I – Du mandat présidentiel et de la continuité législative dans les constitutions ivoiriennes
La première Constitution contemporaine de la République de Côte d’Ivoire promulguée par la loi n° 60-356 du 3 novembre 1960 (la Constitution du 26 mars 1959 de l’Assemblée territoriale ivoirienne n’est qu’une Constitution d’un État fédéré de la Communauté française, c’est-à-dire d’un « État jouissant de l’autonomie » conformément à l’article 77 de la Constitution de la République et de la Communauté française du 4 octobre 1958), mentionnait dans son article 9 que « Le président de la République est élu pour cinq ans au suffrage universel direct. Il est rééligible ». Cette dernière ne prévoyait donc pas de limitation de mandat et dans son Titre XIII relatif aux « Dispositions générales et dispositions transitoires », un article 76 précisait déjà que « La législation actuellement en vigueur en Côte d’Ivoire reste applicable, sauf l’intervention de textes nouveaux, en ce qu’elle n’a rien de contraire à la présente Constitution ». Cette disposition faisait ainsi référence au droit colonial à l’instar de beaucoup de constitutions francophones comme celle du Dahomey (article 76 : « La législation actuellement en vigueur au Dahomey reste applicable, sauf l’intervention de nouveaux textes, en ce qu’elle n’a rien de contraire à la présente constitution » du Titre XIII relatif aux « Dispositions générales et dispositions transitoires de la Constitution du 26 novembre 1960) du Sénégal (Article 70 : « Les lois et règlements actuellement en vigueur lorsqu’ils ne sont pas contraires à la présente Constitution, resteront en vigueur tant qu’ils n’auront pas été modifiés ou abrogés » du Titre XII relatif aux « Dispositions transitoires » de la Constitution du 26 août 1960 de la République du Sénégal), etc.

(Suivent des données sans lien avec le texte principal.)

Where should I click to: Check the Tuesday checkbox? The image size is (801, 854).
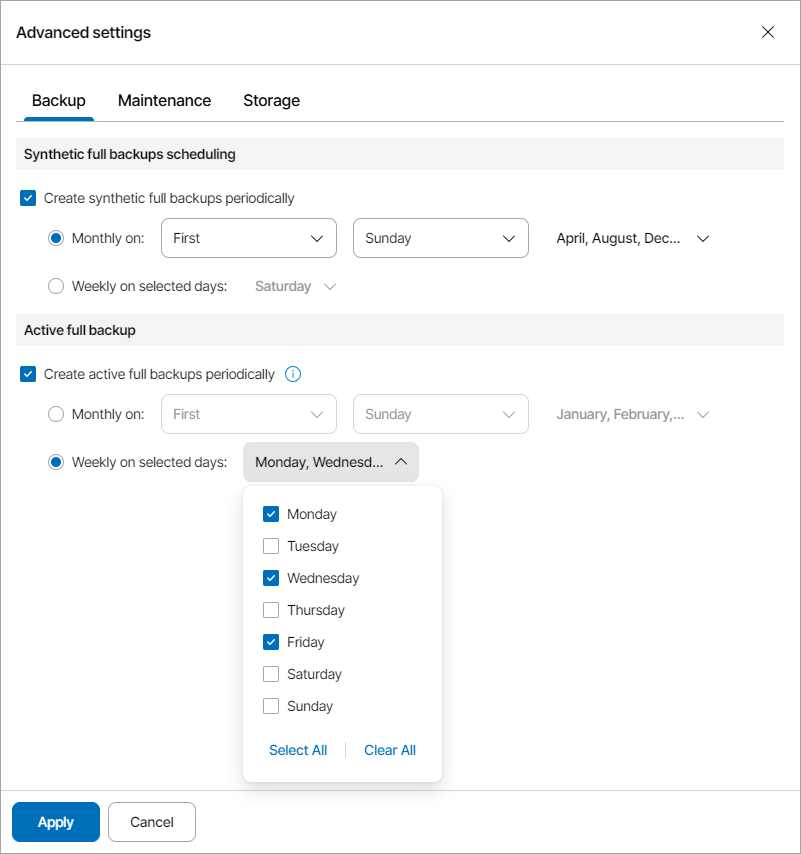tap(271, 546)
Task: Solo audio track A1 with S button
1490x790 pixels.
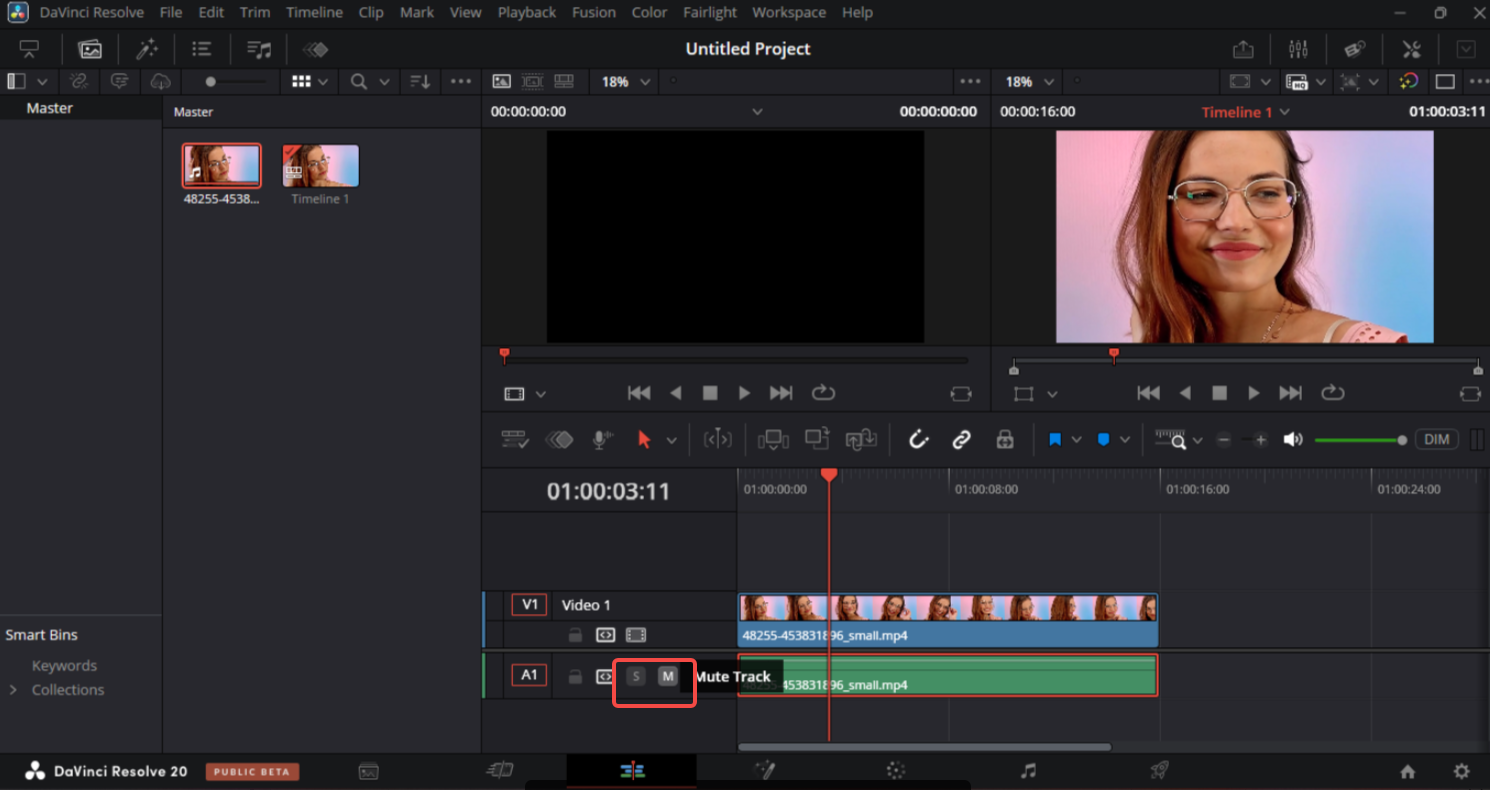Action: tap(635, 676)
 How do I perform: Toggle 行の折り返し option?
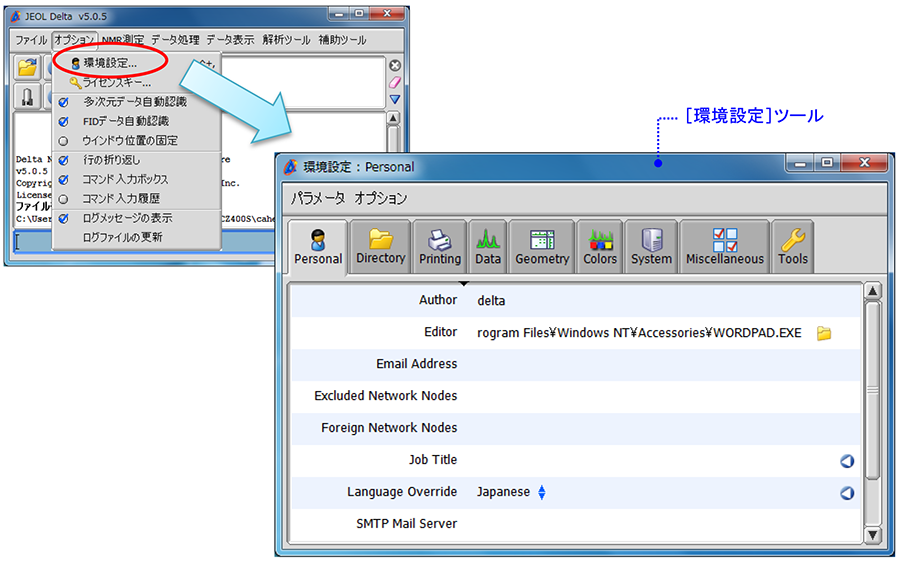pyautogui.click(x=111, y=160)

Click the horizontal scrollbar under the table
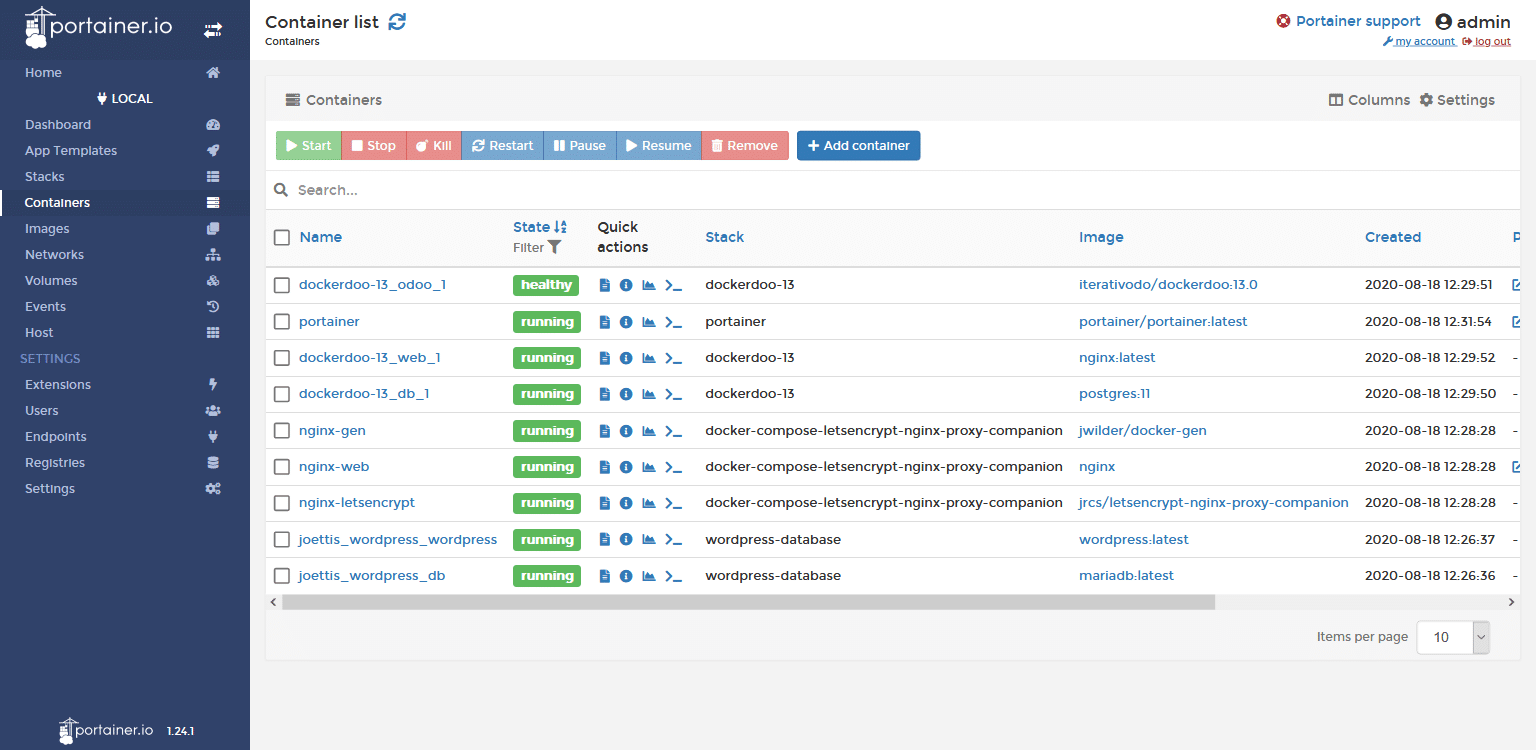tap(747, 602)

Nonobstant les multiples révisions de la Constitution ivoirienne entre 1960 et 1998, les dispositions initiales de l’article 9 et 76 précitées n’ont pas évolué. Les lois constitutionnelles de révision concernaient entre autres :
-la Haute Cour de justice (LC n° 63- 01 du 11/1/1963) ;
-(LC n° 75-365 du 31/5/1975) ;
-(LC n° 75-747 du 22/10/1975) ;
-(LC n° 80-1038 du 1/9/1980) ;
-la création de la vice-présidence de la République (LC n° 80-1232 du 26/11/1980) ;
-la suppression de la vice-présidence de la République (LC n° 85-1072 du 12/10/1985) ;
-(LC n° 86-90 du 31/1/1986) ;
-(LC n° 90-1529 du 6/11/1990) ;
-la création du Conseil constitutionnel (LC n° 94-438 du 16/8/1994) ;
-(LC n° 95-492 du 26/6/95) et ;
-la création du Sénat (LC n° 98-387 du 2 juillet 1998).
L’Ordonnance n°1/99 PR du 27 décembre 1999, portant suspension de la Constitution et organisation provisoire des pouvoirs publics qui suspend la Constitution de novembre 1960 (article premier) ne revient sur la durée du mandat présidentiel, mais son article 19 précise que « Les traités, accords et conventions, les lois et règlements antérieurs à la date de publication du présent acte constitutionnel demeurent en vigueur tant qu’ils n’ont pas été expressément dénoncés ou abrogés ».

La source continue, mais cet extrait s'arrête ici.